As internet connectivity of medical imaging equipment in hospitals increases the potential for malicious cyberattacks, Ben-Gurion University of the Negev (BGU) researcher Tom Mahler presents his team’s approach to solutions using artificial intelligence (AI) at the Radiological Society of North America (RSNA) Annual Meeting on November 27 in Chicago.

The internet has been beneficial for health care – radiology included – improving access in remote areas, allowing for faster and better diagnoses, and vastly improving the management and transfer of medical records and images.

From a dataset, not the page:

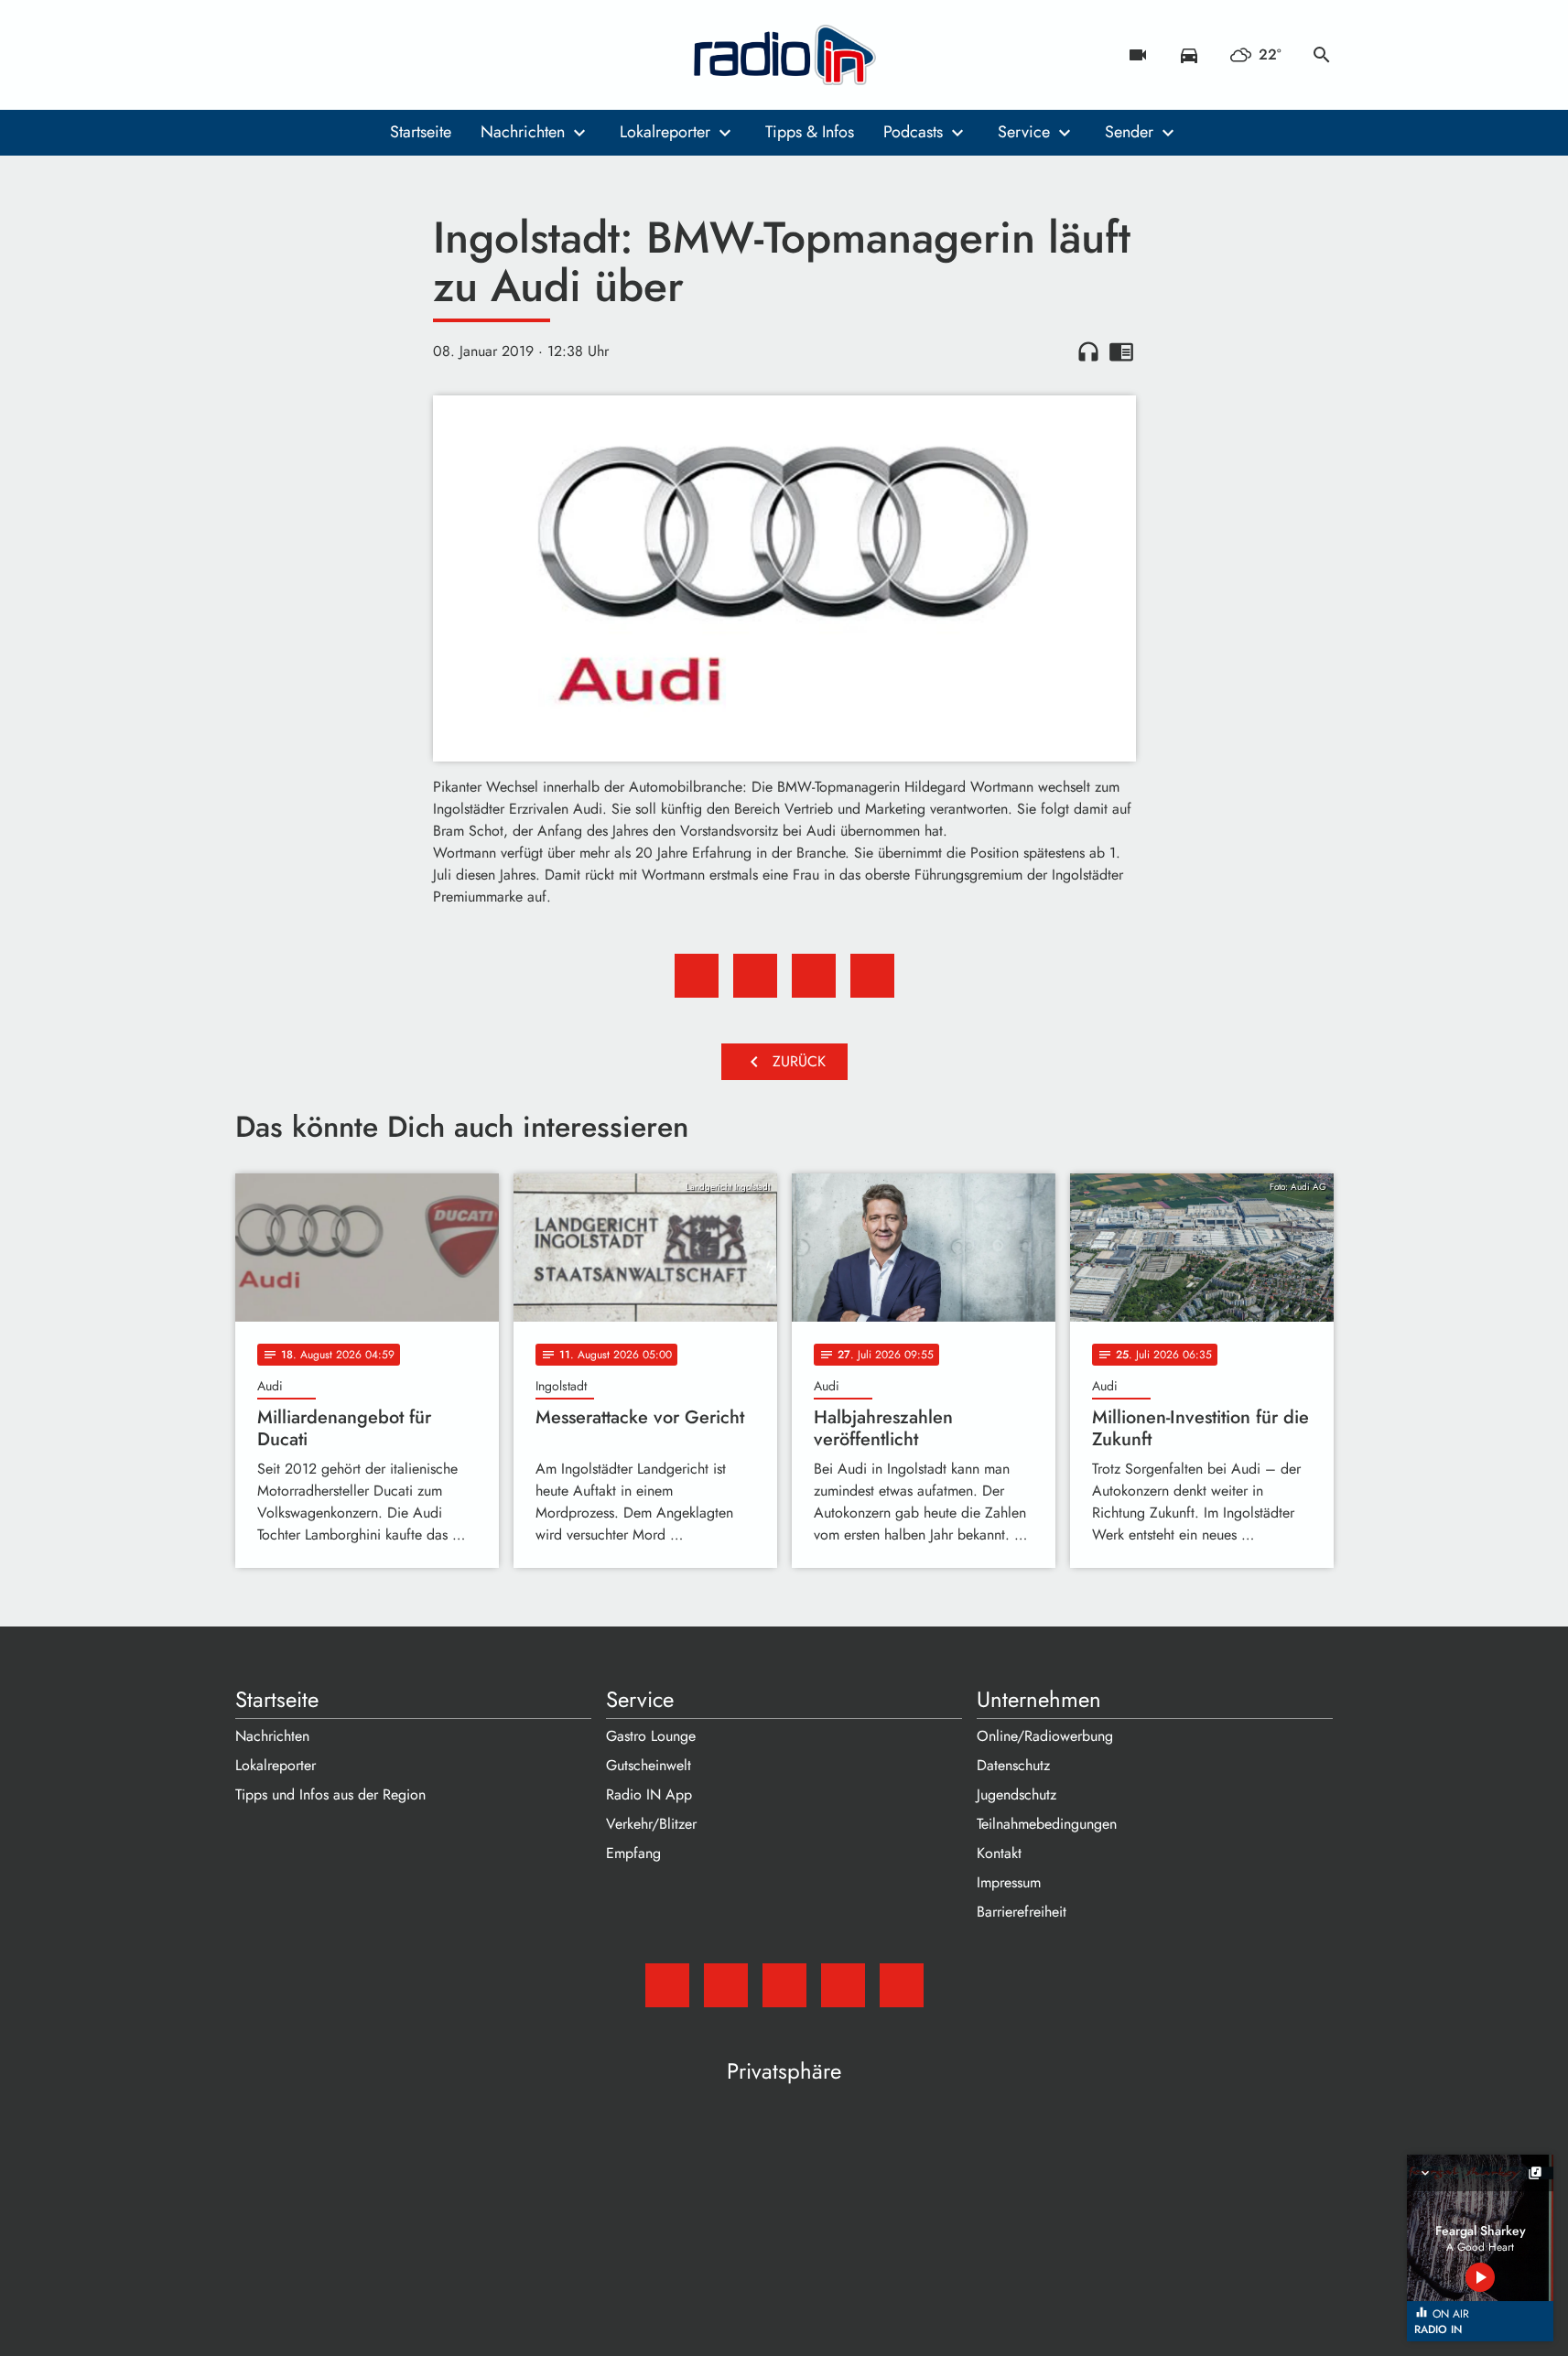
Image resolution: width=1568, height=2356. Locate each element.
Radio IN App (649, 1794)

Medical imaging devices such as X-ray, mammography, MRI, and CT machines play a crucial role in diagnosis and treatment. But as these devices are typically connected to hospital networks, they can be potentially susceptible to sophisticated cyberattacks, including ransomware attacks that can disable the machines.

During his presentation, “CTrl-Alt-Radiate?” Tom Mahler, BGU Ph.D. candidate and researcher in Cyber@BGU, demonstrated how a hacker might bypass security mechanisms of a CT machine in order to manipulate its behavior. Because CT uses ionizing radiation, changes to dose could negatively affect image quality, or–in extreme cases–pose harm to the patient. Hacking a system is the first step in determining vulnerabilities and creating solutions.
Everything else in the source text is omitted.